Open dskarlov opened 1 month ago
@KnathanM have we seen this before?
It looks like the current convert CLI doesn't work for multicomponent.
Thanks @shihchengli! @dskarlov that converter doesn't work for MulticomponentMPNNs. The development team is focusing on v2.1 development at the moment so we don't have the resources to implement this. You will need to re-train your model in v2.
Now that v2.1 is out, I had time to look into this. @dskarlov could you test this updated v1 to v2 conversion script on your v1 model file to see if it works? https://github.com/KnathanM/chemprop/blob/90ff622c58db55a0783f58c3d3584a007b1d9757/chemprop/utils/v1_to_v2.py#L323
It is on a branch of my fork.
Hi Nathan, I've tested your code and it can convert NN weights without errors.
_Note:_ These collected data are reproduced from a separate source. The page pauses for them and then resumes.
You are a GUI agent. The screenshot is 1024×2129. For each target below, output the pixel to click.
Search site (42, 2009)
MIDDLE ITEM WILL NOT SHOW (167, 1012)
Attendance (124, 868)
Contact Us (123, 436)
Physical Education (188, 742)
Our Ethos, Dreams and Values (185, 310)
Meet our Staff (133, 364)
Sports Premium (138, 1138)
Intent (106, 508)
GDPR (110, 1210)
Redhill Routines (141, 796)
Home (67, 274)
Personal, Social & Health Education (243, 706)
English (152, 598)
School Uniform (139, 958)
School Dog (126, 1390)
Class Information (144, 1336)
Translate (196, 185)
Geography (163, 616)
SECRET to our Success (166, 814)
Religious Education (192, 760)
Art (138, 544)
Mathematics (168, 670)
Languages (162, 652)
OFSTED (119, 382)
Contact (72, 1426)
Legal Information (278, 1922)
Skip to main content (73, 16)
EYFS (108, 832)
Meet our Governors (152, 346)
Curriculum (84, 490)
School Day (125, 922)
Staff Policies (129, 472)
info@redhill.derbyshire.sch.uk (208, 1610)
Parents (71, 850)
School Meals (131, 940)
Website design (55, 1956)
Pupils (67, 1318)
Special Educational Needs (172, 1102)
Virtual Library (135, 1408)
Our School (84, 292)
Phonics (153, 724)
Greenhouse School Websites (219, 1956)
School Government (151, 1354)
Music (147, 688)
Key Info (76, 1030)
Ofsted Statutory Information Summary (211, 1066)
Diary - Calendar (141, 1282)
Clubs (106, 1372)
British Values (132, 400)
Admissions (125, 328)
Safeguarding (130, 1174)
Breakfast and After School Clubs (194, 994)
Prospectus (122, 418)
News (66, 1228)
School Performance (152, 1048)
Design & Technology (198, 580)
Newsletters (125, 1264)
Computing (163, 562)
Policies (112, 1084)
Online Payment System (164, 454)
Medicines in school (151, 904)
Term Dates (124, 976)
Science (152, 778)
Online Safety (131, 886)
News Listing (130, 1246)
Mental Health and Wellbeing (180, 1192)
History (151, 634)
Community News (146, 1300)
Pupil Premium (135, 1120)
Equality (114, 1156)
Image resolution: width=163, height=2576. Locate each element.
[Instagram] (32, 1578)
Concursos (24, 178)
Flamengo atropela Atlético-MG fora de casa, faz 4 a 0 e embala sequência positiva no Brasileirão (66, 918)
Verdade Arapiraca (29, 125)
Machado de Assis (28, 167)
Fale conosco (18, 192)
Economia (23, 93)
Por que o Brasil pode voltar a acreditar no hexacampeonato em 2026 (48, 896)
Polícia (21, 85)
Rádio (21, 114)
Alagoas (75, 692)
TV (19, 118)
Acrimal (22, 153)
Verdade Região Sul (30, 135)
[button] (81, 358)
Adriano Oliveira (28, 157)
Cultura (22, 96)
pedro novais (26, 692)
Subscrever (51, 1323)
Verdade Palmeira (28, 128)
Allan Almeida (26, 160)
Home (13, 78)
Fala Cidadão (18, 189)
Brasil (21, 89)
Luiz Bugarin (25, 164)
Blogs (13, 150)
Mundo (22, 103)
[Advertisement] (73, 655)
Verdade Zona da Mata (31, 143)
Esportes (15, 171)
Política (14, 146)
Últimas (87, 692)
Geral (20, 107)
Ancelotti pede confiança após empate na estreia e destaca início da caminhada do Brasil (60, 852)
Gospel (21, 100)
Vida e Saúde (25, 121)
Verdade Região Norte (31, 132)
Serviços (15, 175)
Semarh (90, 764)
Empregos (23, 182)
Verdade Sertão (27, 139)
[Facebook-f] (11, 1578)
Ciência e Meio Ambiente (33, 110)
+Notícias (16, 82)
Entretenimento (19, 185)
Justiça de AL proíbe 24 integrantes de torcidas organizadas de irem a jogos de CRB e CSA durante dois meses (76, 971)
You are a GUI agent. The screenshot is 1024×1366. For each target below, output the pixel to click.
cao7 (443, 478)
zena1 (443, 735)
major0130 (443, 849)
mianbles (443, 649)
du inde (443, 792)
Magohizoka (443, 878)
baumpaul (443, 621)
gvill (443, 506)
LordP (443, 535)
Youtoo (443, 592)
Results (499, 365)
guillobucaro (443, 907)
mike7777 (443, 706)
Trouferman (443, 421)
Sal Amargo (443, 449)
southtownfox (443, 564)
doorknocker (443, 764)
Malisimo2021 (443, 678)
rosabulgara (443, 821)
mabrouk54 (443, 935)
At the same time it has a bit different problem. I cannot use the obtained model and have the following error:
RuntimeError: linear(): input and weight.T shapes cannot be multiplied (3748x86 and 147x300)
It seems the number of input features has changed!
When I trained the v2 I have a correct dimensionality of the input layer - 86x300.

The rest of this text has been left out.